In classic flexible-polymer networks chain conformations can be described by random coils and the properties are dominated by entropy. In such ideal, isotropic, and homogeneous networks it is often assumed that strain propagates in an affine way. However, biopolymers and their meso-scale assemblies -- from single polysaccharides through to DNA duplexes to protein fibrils -- are routinely found to be well-characterized by the worm-like chain model of semi-flexible polymers, and in some cases the global orientation of fibrils and local inhomogeneities play a crucial role in the response of the whole network against strain. 1
In order to study the real architectures exhibited by biopolymer networks, we have applied a skeletonization process to the images obtained using different 3D microscopy techniques (TEM-tomography and CLSM) in order to obtain a spatial graph, which characterizes the network, and can be represented by an enriched connectivity matrix or adjancency list.

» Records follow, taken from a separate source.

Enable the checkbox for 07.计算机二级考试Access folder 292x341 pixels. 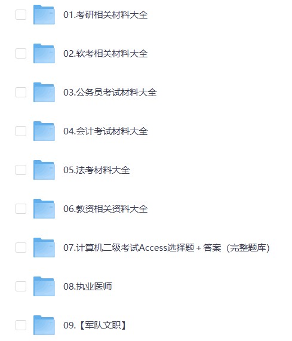click(21, 247)

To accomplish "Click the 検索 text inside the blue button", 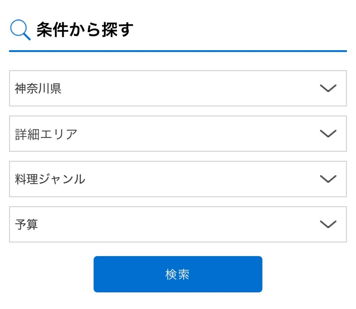I will pyautogui.click(x=178, y=275).
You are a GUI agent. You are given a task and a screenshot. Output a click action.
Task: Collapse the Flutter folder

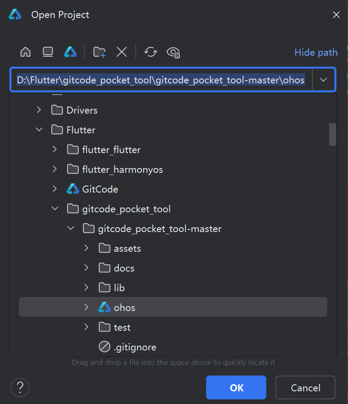pos(39,130)
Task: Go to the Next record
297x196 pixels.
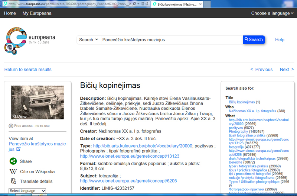Action: click(x=287, y=70)
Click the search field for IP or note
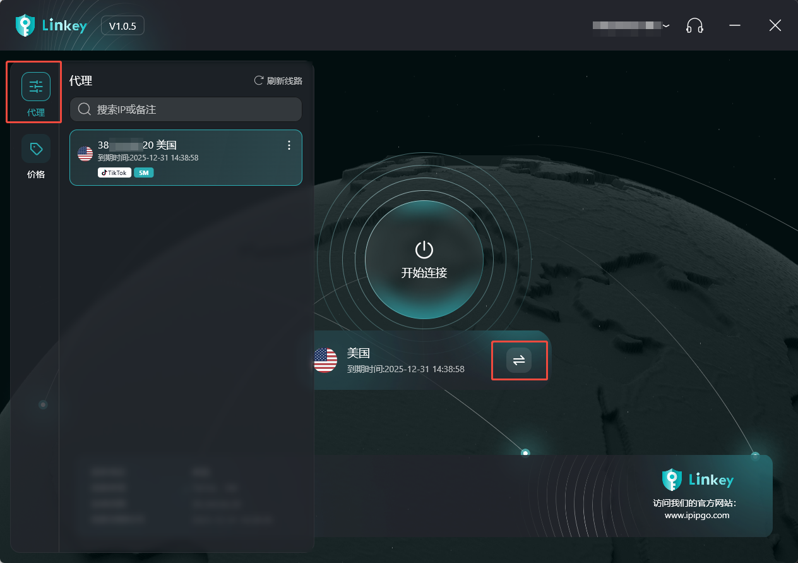Screen dimensions: 798x563 [186, 109]
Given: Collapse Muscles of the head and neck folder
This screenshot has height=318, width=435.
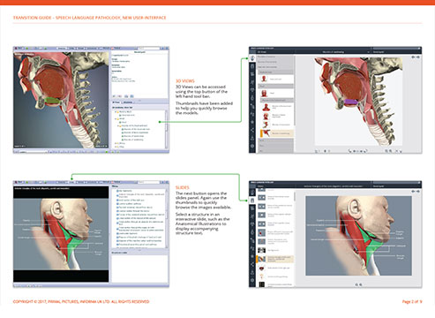Looking at the screenshot, I should tap(118, 125).
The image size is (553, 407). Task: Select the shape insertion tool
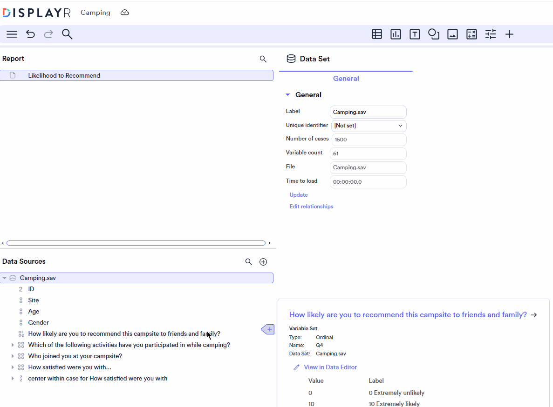434,34
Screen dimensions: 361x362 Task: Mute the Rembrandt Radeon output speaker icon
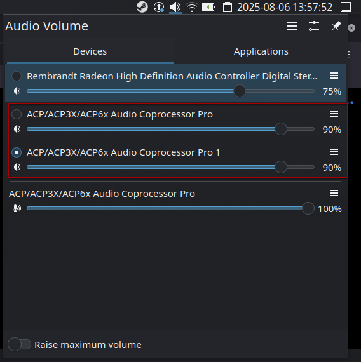pos(17,91)
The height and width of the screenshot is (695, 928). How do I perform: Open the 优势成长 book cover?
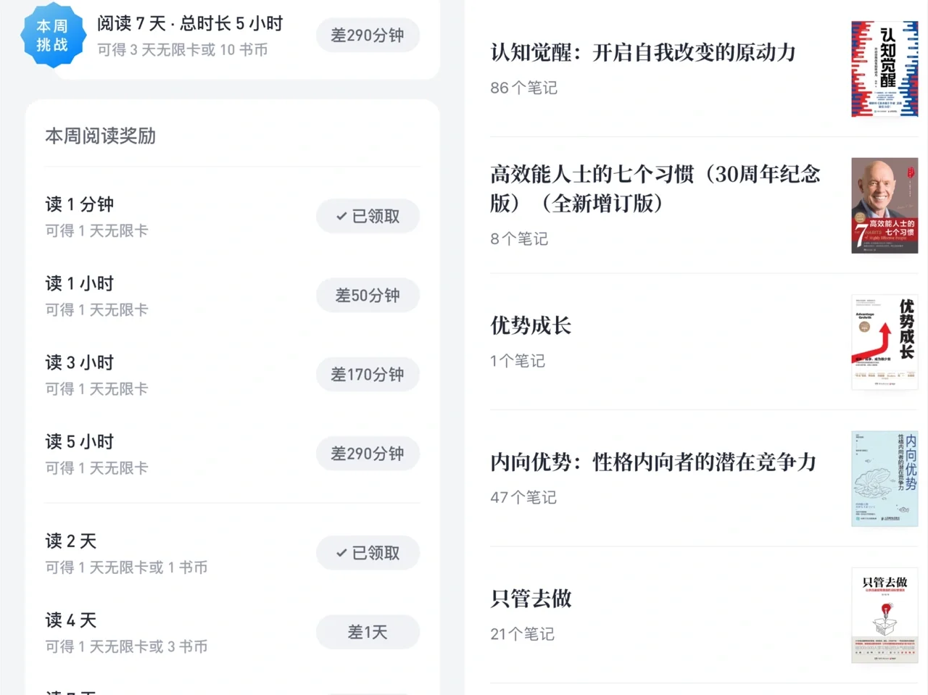pyautogui.click(x=884, y=341)
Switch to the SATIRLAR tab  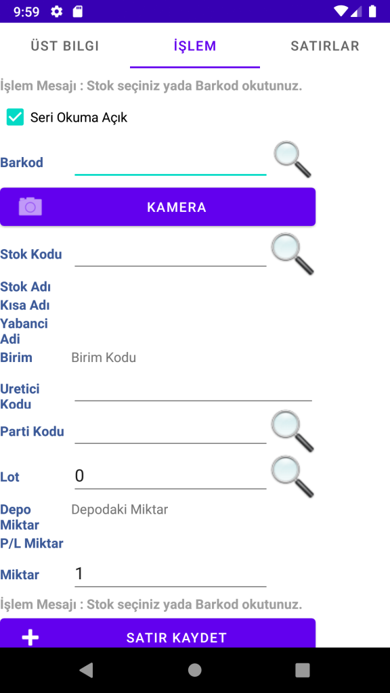click(x=325, y=46)
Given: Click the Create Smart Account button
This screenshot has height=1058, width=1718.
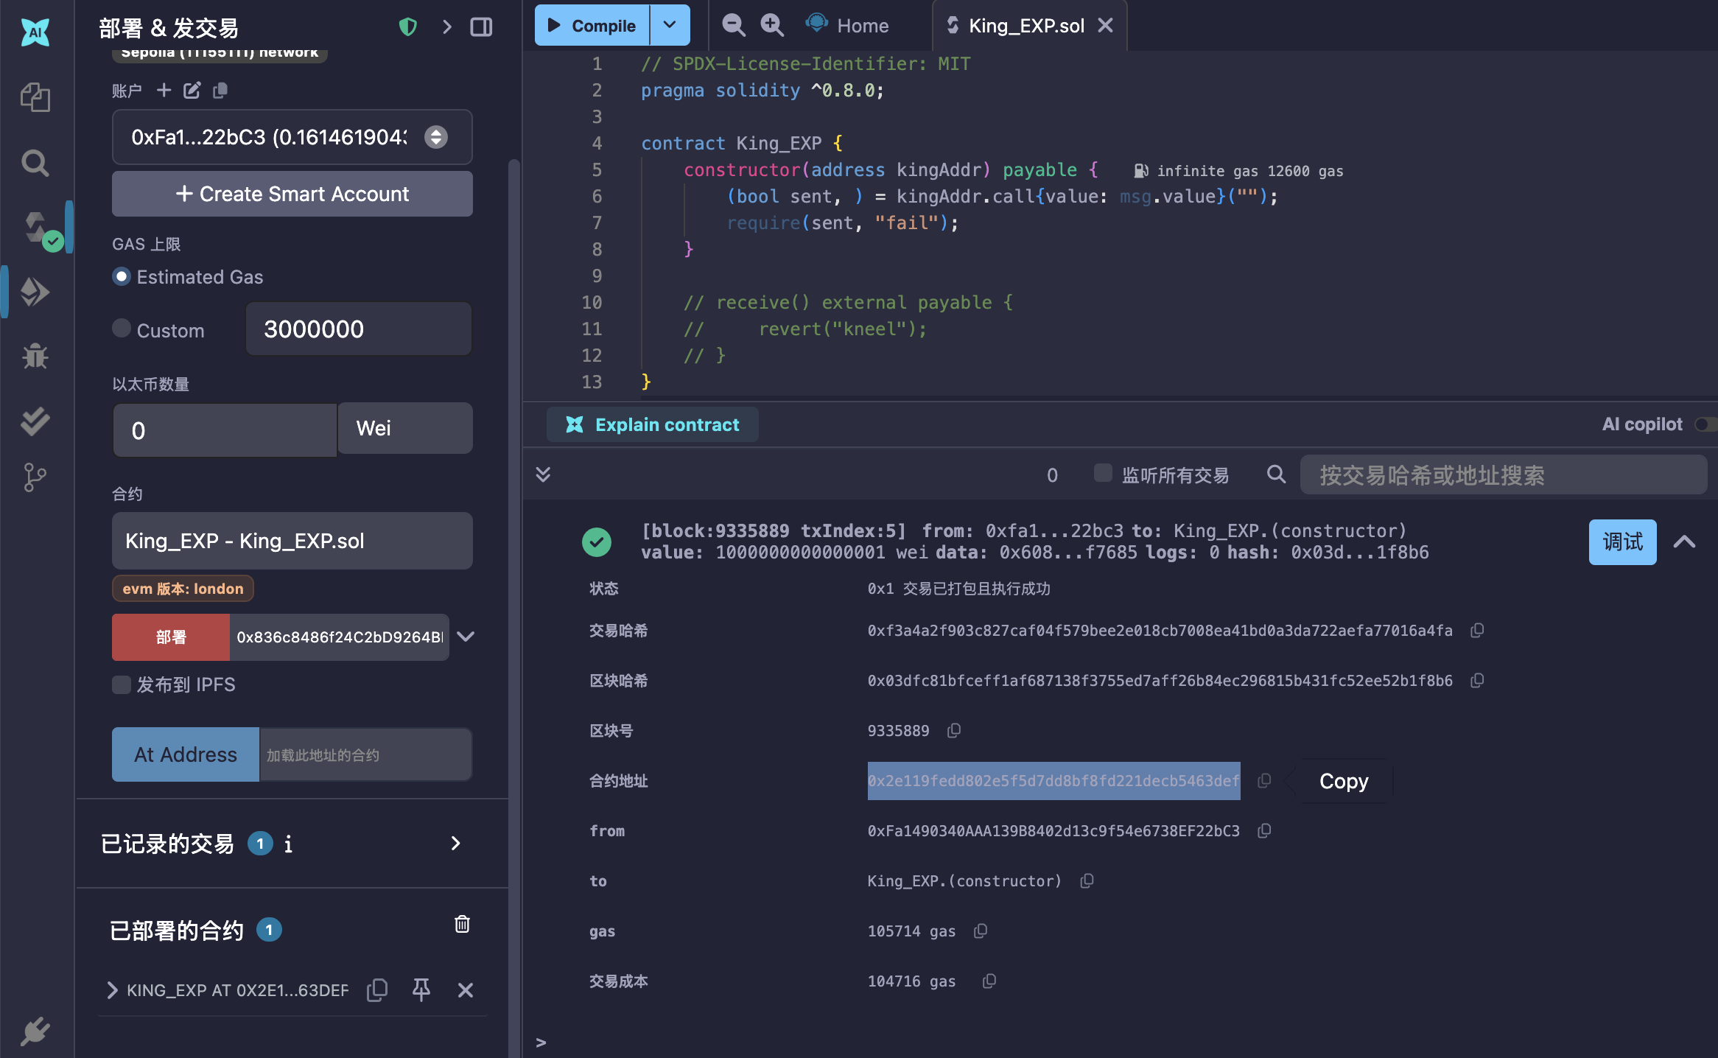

From the spatial graph, some statistical distributions of its more important features can be studied, such as degree of nodes, length of edges, and angles between adjacent edges. These distributions subsequently allow us to perform in-silico network reconstruction. 2
Despite the difference in scale between polysaccharide networks --such as pectin and carrageenan-- imaged with TEM, and fibrillar protein fibrils --such as collagen and actin-- imaged with confocal microscopy, interesting similarities are found. We compare the networks from a graph theory perspective, finding that some of the statistical distributions have the same functional form, but different parameters. This is valuable for a more precise characterization of these dissordered networks beyond the isotropic, homogeneus assumption, and will be interesting to investigate its impact in the mechanical properties of the network.